◆ **Task goal**: Reproduce the listing from the line with "Click the FASTFINGERS logo in header" up to and including its final line, swapping "header" for "footer" and leaving everything else unchanged. Omit the pictures from your output.

◆ **Data for the task**:
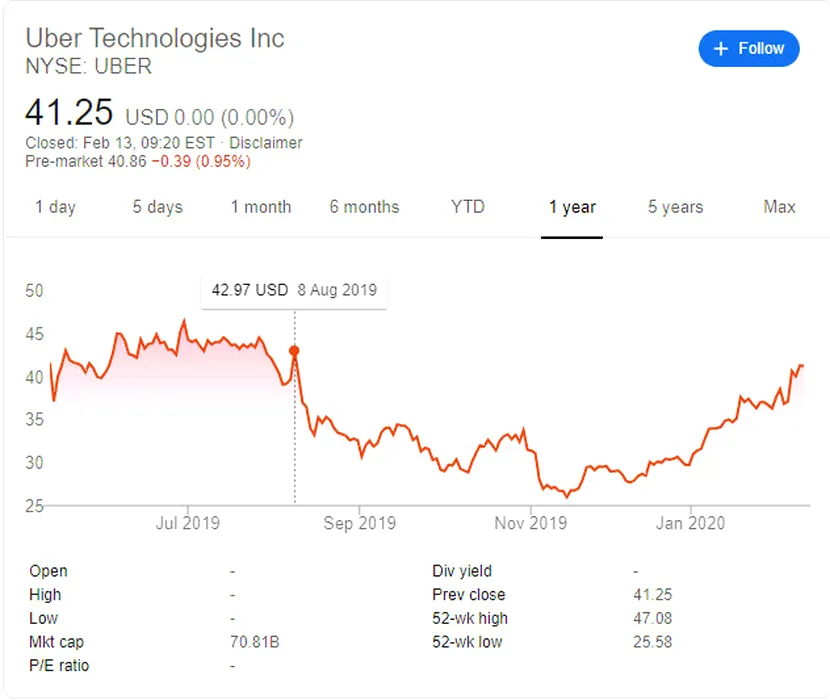This screenshot has width=830, height=700.
Task: Click the plus icon on Follow
Action: click(x=721, y=48)
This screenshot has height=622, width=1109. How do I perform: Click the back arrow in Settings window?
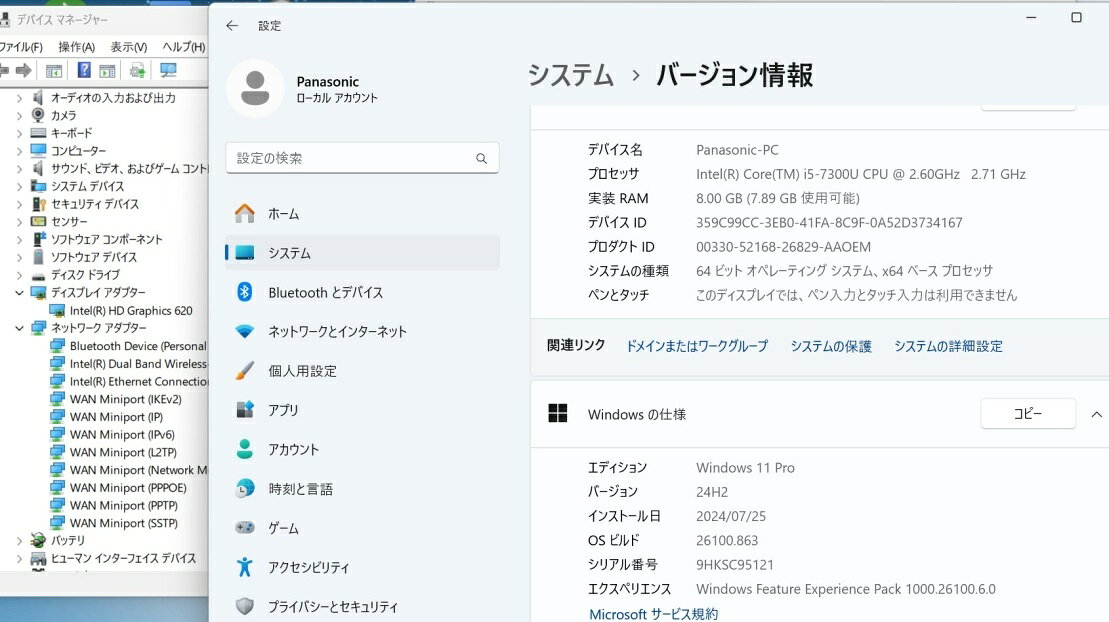pyautogui.click(x=232, y=26)
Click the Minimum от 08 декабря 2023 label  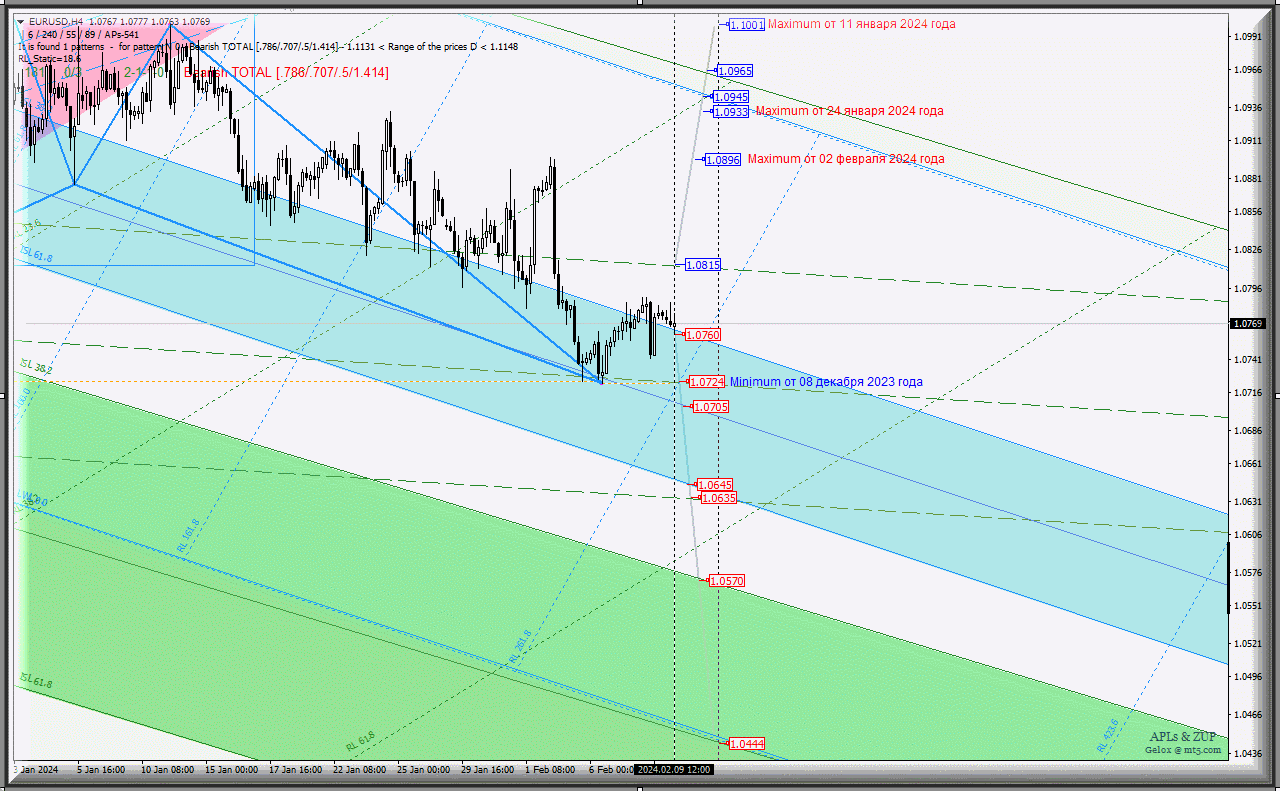pos(826,382)
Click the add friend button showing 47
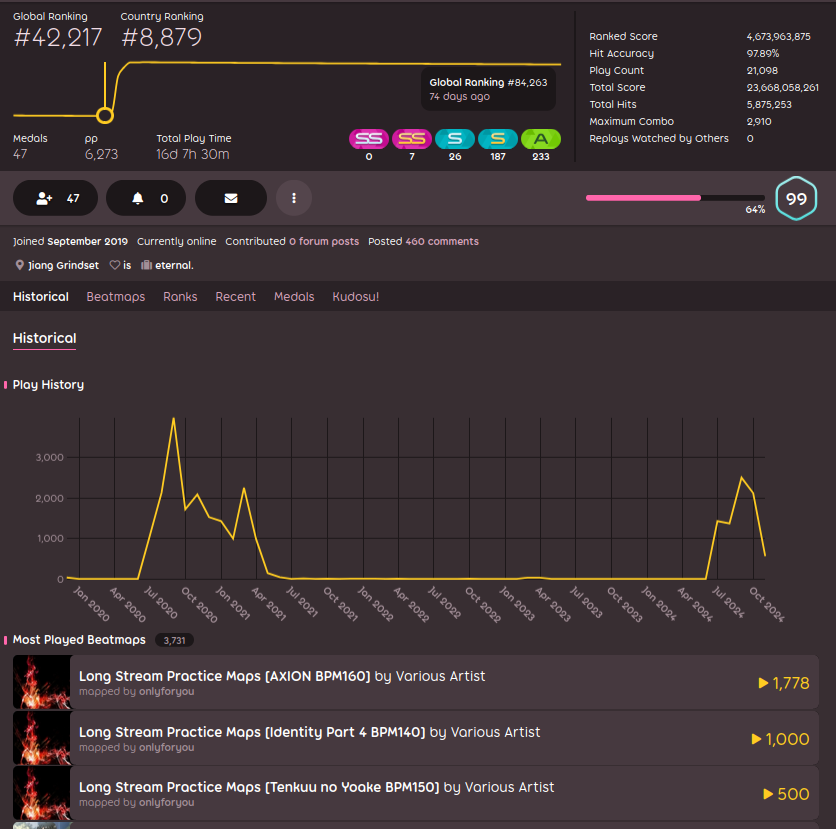 pos(55,198)
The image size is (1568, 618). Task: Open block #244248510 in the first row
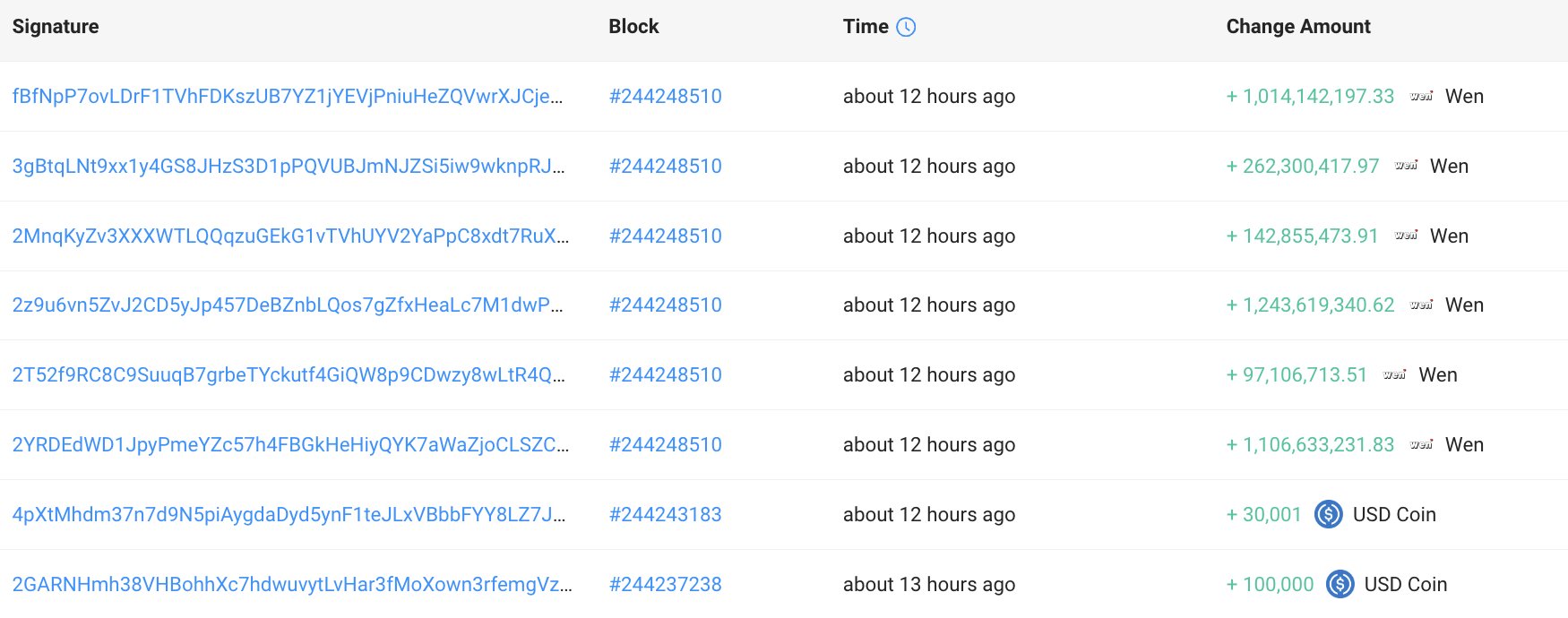tap(665, 96)
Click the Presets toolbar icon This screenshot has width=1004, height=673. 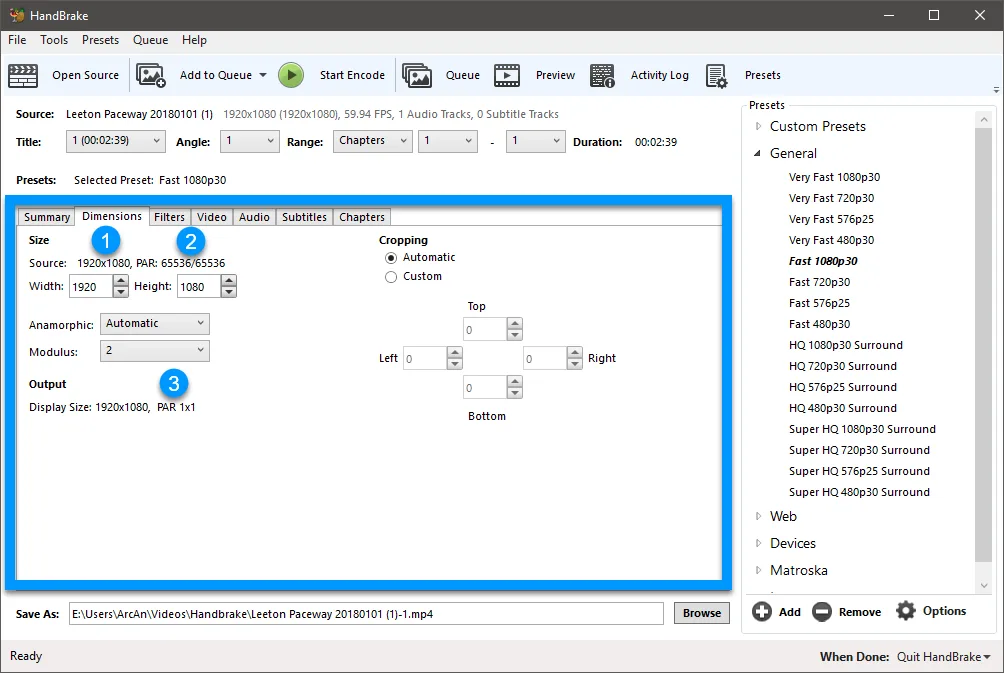click(716, 75)
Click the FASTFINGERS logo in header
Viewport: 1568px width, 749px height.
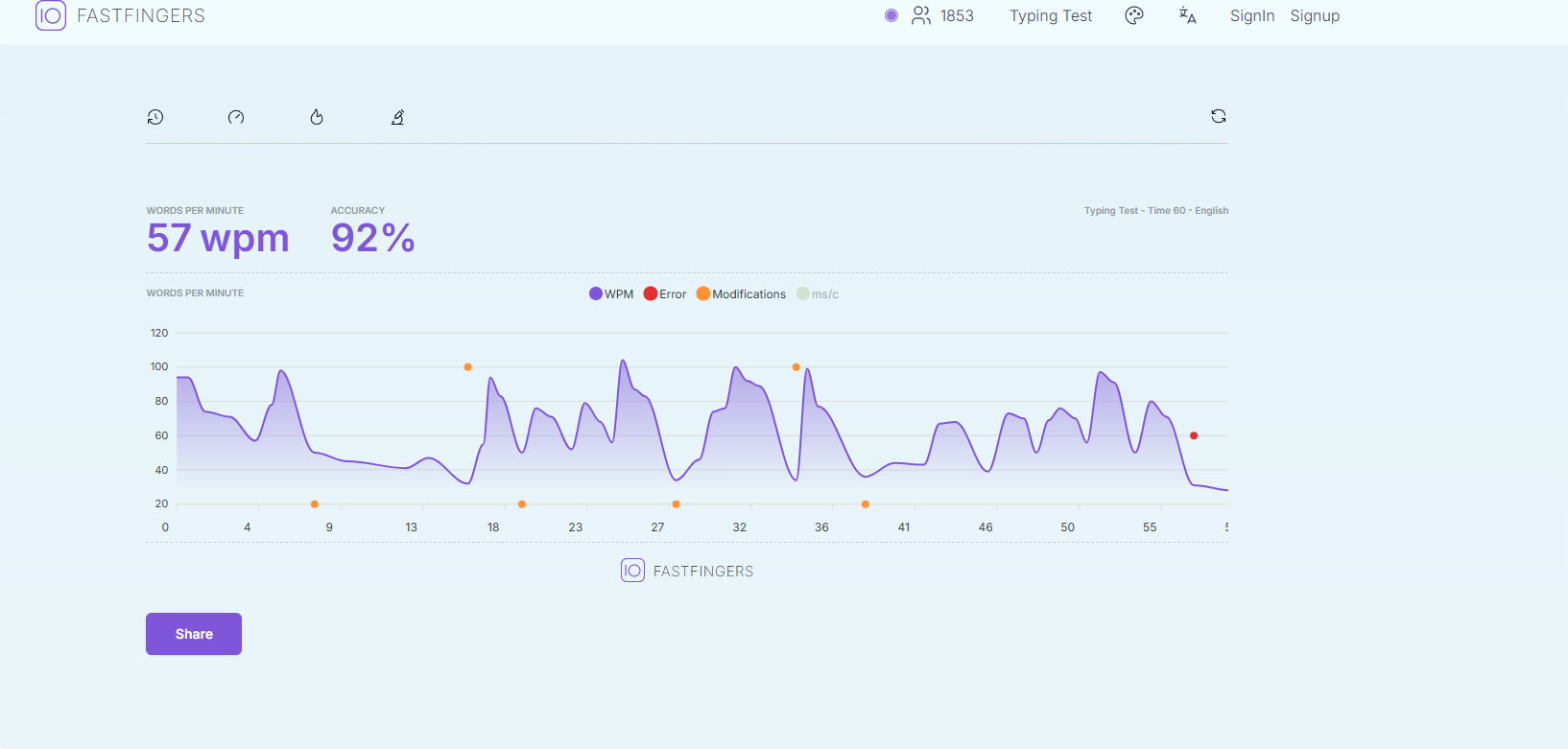tap(120, 15)
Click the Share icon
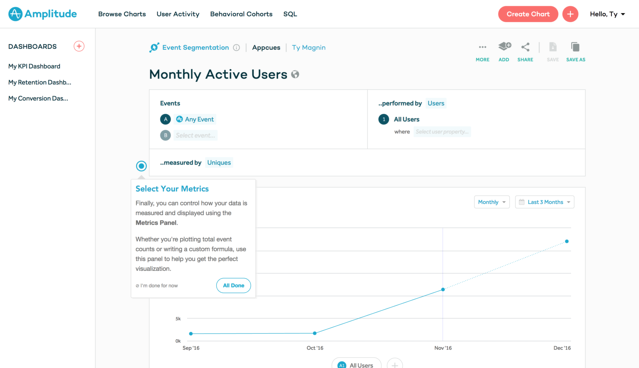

◆ **Written solution**:
Click the FASTFINGERS logo in footer
Viewport: 1568px width, 749px height.
tap(120, 15)
Click the Share icon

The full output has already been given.